Anyone who has ever applied for a credit card, applied for a bank loan, bought a house, or purchased a car knows one thing: good credit is important. Now, there are many factors that weigh in to determine your credit score. Your used credit to available credit, you delinquencies, and the amount of outstanding debt you have can all play a role in your credit score. But, so can little things, such as paying your bills late.

Paying your bills on time is one of the easiest and most important ways to keep your credit score where you want it: high. In order to do this, consider the following:

Never Pay More than 30 Days Late: Chances are, you’ve probably missed a bill payment. The date evades you and you simply forget when something is due. Well, don’t sweat it…at least not until you are thirty days late. Normally, being a day or two late on a bill won’t hurt your credit score. It may add expensive fees, but credit agencies are usually only notified of your late payment when the payment is more than 30 days late. For this reason, even if you are a few days late, pay your bill as soon as possible. Don’t let it get out of hand.
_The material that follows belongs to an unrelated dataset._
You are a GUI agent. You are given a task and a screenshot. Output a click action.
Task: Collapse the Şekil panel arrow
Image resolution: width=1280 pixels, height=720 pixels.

Don’t Assume You Have to Get a Statement to Owe Money: Many people erroneously assume that if they don’t get a bill or a monthly statement, they don’t owe any money. This is wrong. Mail can get lost, stolen or misplaced. Just because you haven’t received a bill, you may still be responsible for a payment.

Use Automatic Payments: One of the easiest ways to pay your bills on time is to set up automatic payments. Most cell phone companies, utility companies, and credit card companies offer automatic payment, where you simply choose a day each month that your bill is paid electronically.

However, be careful with automatic payments: you might not want to set them up for every bill you have. Some companies, workout facilities like your gym, are known for continuing to withdraw money from your bank account even after your have canceled your gym membership.

Use Your Credit Card: For some people, the concept of automatic payments is met with skepticism: some people don’t like the idea of creditors having access to their checking account. If you fall into this category, try setting up automatic payments that are paid through your credit card. However, be careful with this: only go this route if you can pay off your credit card each month.

Write it Down: Another great way to keep track of bill due dates, particularly when you have quite a bit of bills, is to write it down. Whether you use a wall calendar or a computer, set up tips to remind yourself when - and what - bills are due each week. Many companies will even do this for you if you sign up for email reminders.

Pay Your Bills as They Come: One way to assure that you will never have a late payment is to pay your bills as soon as they come in. Once you receive them electronically or physically, sit down and pay them immediately. This will keep you from forgetting them or putting them off until the due date has passed.

Pay Your Bills Online: These days, most people pay at least some, if not all, of their bills online. Paying online is easy, fast, and saves you money on postage stamps. If you haven’t gotten on the “pay online” bandwagon, consider doing so.

Good credit is important for many aspects of your life: it opens up a plethora of opportunities for you. This makes paying your bills on time also important. As much as 30% of your credit score can be dictated by bill payments. Take the above steps to make sure you stay on top of your bills and on top of the credit spectrum.